## EXERCISE OBJECTIVE
Rewrite the passage on test review from "By the time" up to and including "question or complaint?", substituting "enormous" for "tremendous".

## SELECTION
========
This is not the first time a really bad reading passage got onto the test and it won’t be the last.
State Commissioner John King was quick to issue a defensive statement saying that people were reading the story “out of context,” as if the full story made sense (it didn’t). And he was quick to pin the blame on teachers, who supposedly had reviewed all the test items. It was the teachers’ fault, not his. In an era where Accountability is the hallmark of education policy, King was quick to refuse any accountability for what happened on his watch. These days, the ones at the top never accept accountability for what goes wrong, that’s for the “little people” like teachers and students, not for the bigwigs. No one holds them accountable, and they never accept any. None of them ever says, as President Harry S Truman did, “the buck stops here.”
So this is the reason that even a stupid, pointless story like the pineapple story–so thoroughly bowdlerized that it was disowned by Daniel Pinkwater, its original author–got past the review panel. I know about this process because I spent seven years as a member of the National Assessment Governing Board and served on a committee where we read every single question that would appear on a national test. When the review committee gets the items, with questions and answers, you are told that this particular item has been thoroughly field-tested. It has appeared in a children’s magazine; it has been used in a state assessment. Here are the results with all the accompanying statistics for this item. You are also told that the publisher’s own technical reviewers approved the item; so did the publisher’s bias and sensitivity reviewers.
By the time the item reaches the teachers or external panel, it has been vetted, you are told, by many others. There is tremendous implicit pressure to go along with the judgment of others whom you assume are very professional. They all agreed it was fine. Who are you to raise a question or complaint?
Since I am by nature a skeptic, I always read test passage and their questions and answers as if no one else had. And on more occasions than I can count, I said, “Stop. Wait. This doesn’t make sense. The question isn’t clear. None of the answers fits the question. There are two good answers,” or words to that effect.
But I understand the social pressure, the social consensus, that discourages questioning and criticism.
========
## GIVEN MATERIAL
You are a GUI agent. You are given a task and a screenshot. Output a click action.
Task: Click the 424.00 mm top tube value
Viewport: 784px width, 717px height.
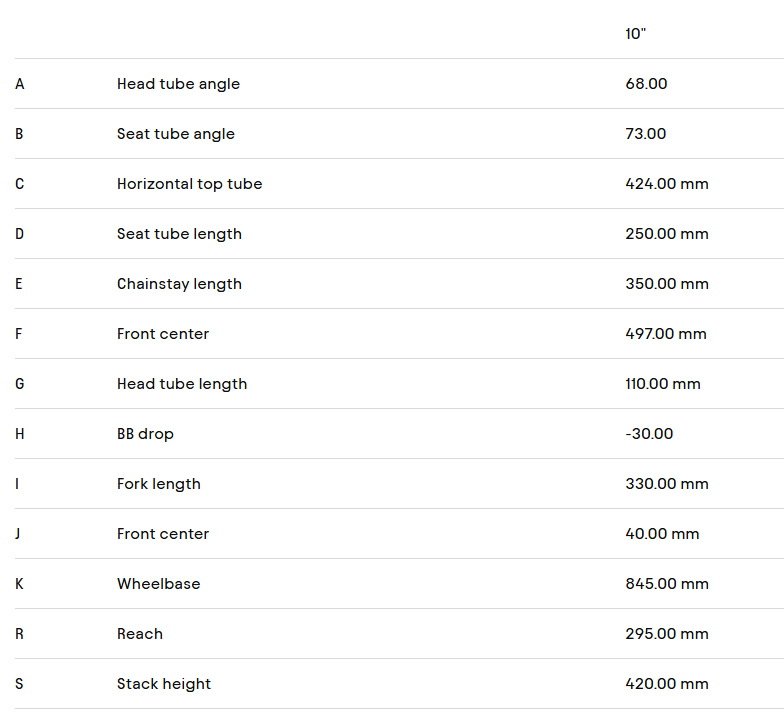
========
## EXERCISE RESULT
By the time the item reaches the teachers or external panel, it has been vetted, you are told, by many others. There is enormous implicit pressure to go along with the judgment of others whom you assume are very professional. They all agreed it was fine. Who are you to raise a question or complaint?